-- Start of Material to process --

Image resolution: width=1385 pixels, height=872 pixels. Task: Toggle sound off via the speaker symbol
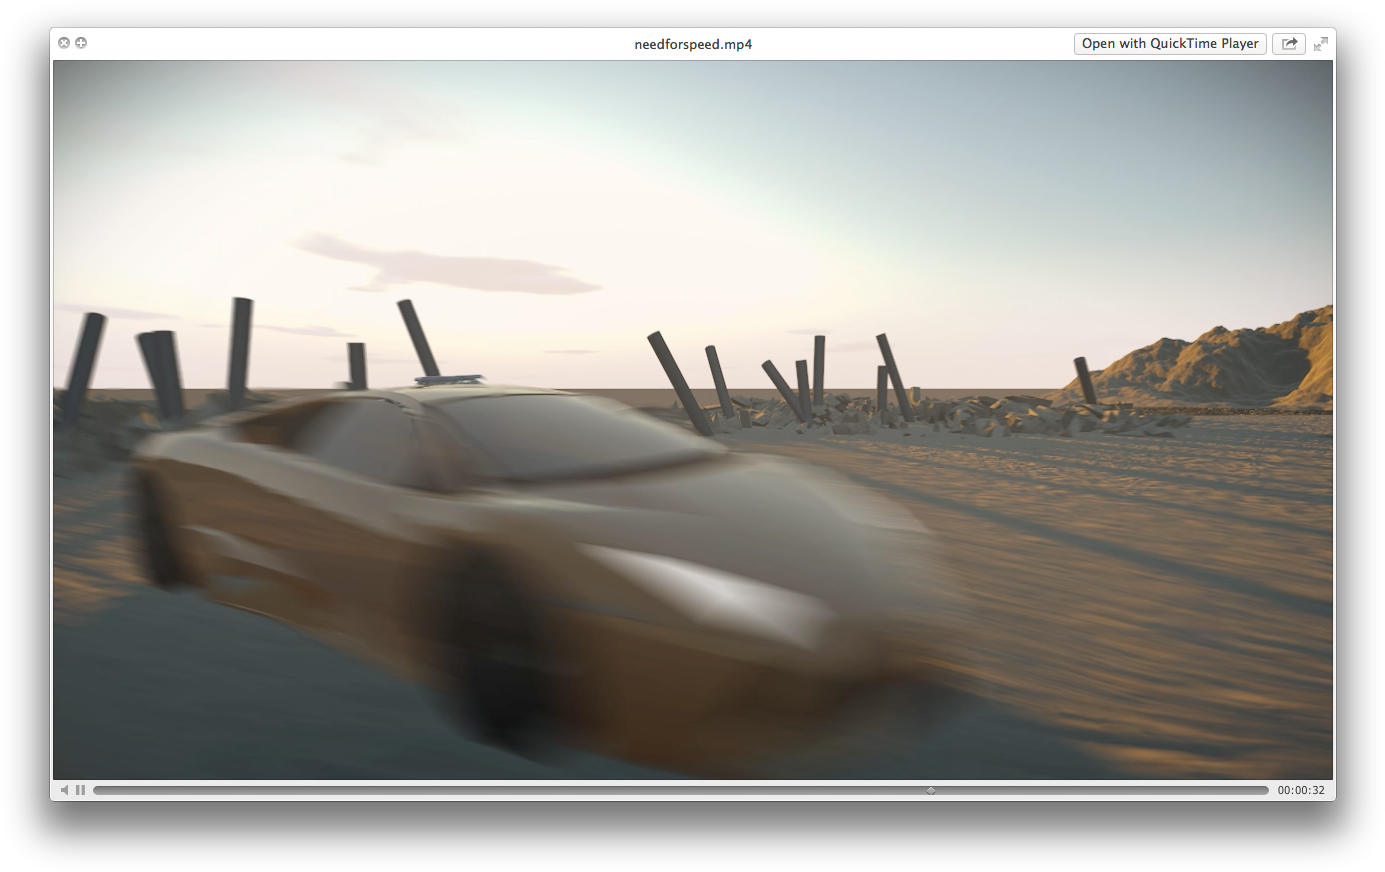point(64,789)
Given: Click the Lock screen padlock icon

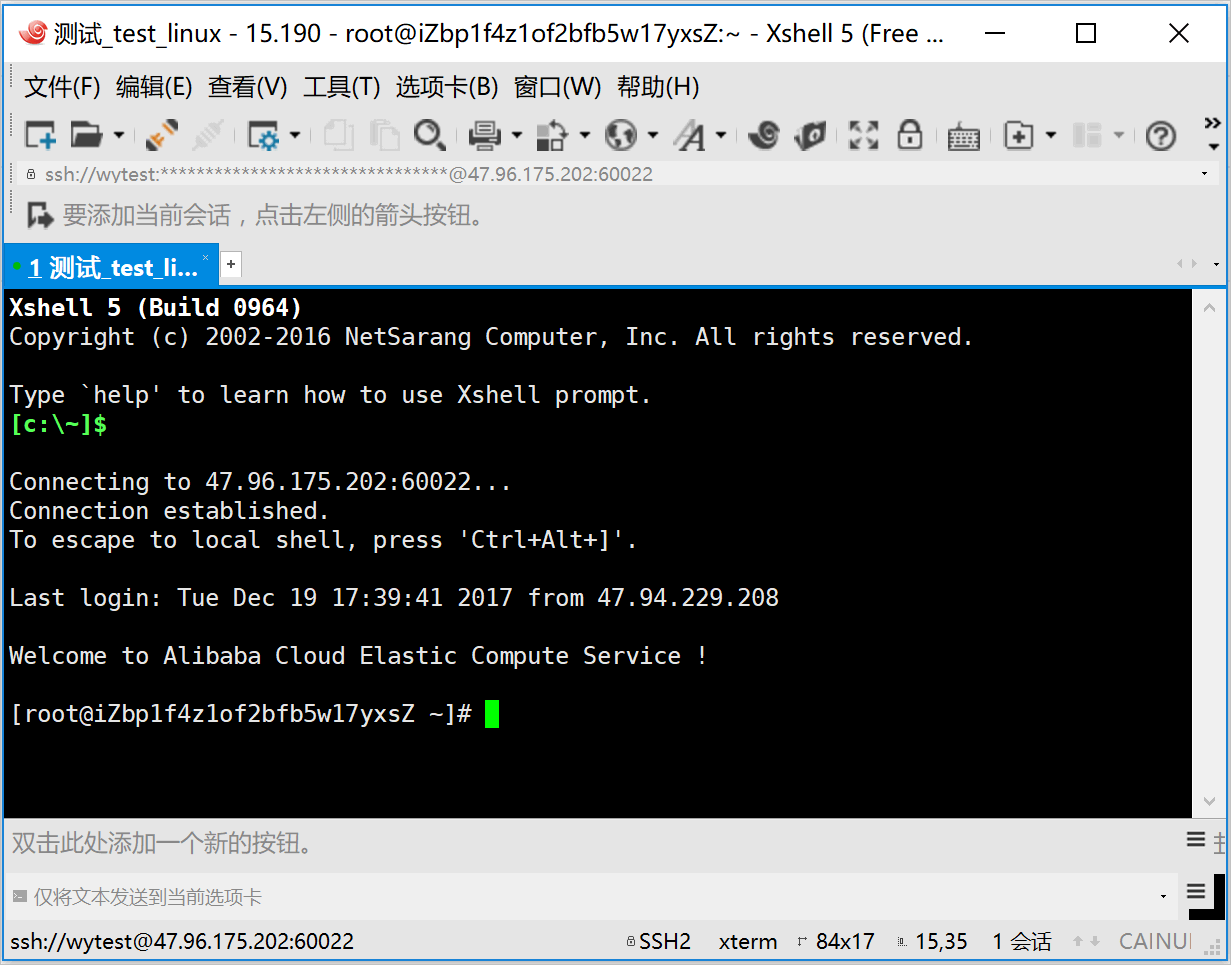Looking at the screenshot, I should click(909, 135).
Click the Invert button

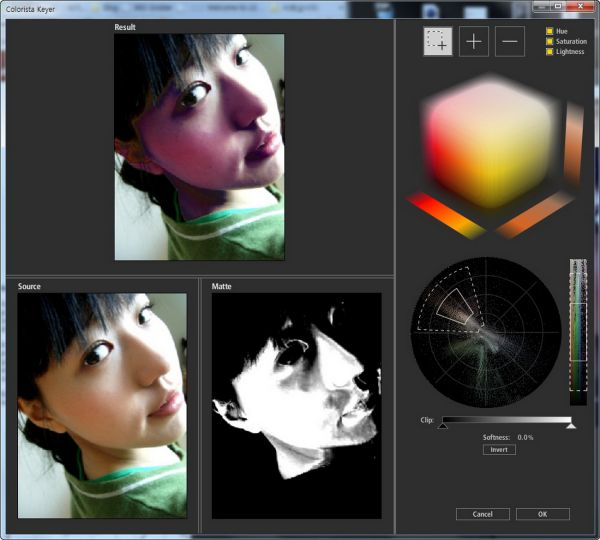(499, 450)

-- End of Material to process --

§ Work to do: Arrange the lines of the items above as a JSON list of strings, one string per line, skipping blank lines. Leave the pictures out.

§ Solution to the exercise:
[
  "Image resolution: width=1385 pixels, height=872 pixels. Task: Toggle sound off via the speaker symbol",
  "point(64,789)",
  "Given: Click the Lock screen padlock icon",
  "Looking at the screenshot, I should click(909, 135).",
  "Click the Invert button",
  "(499, 450)"
]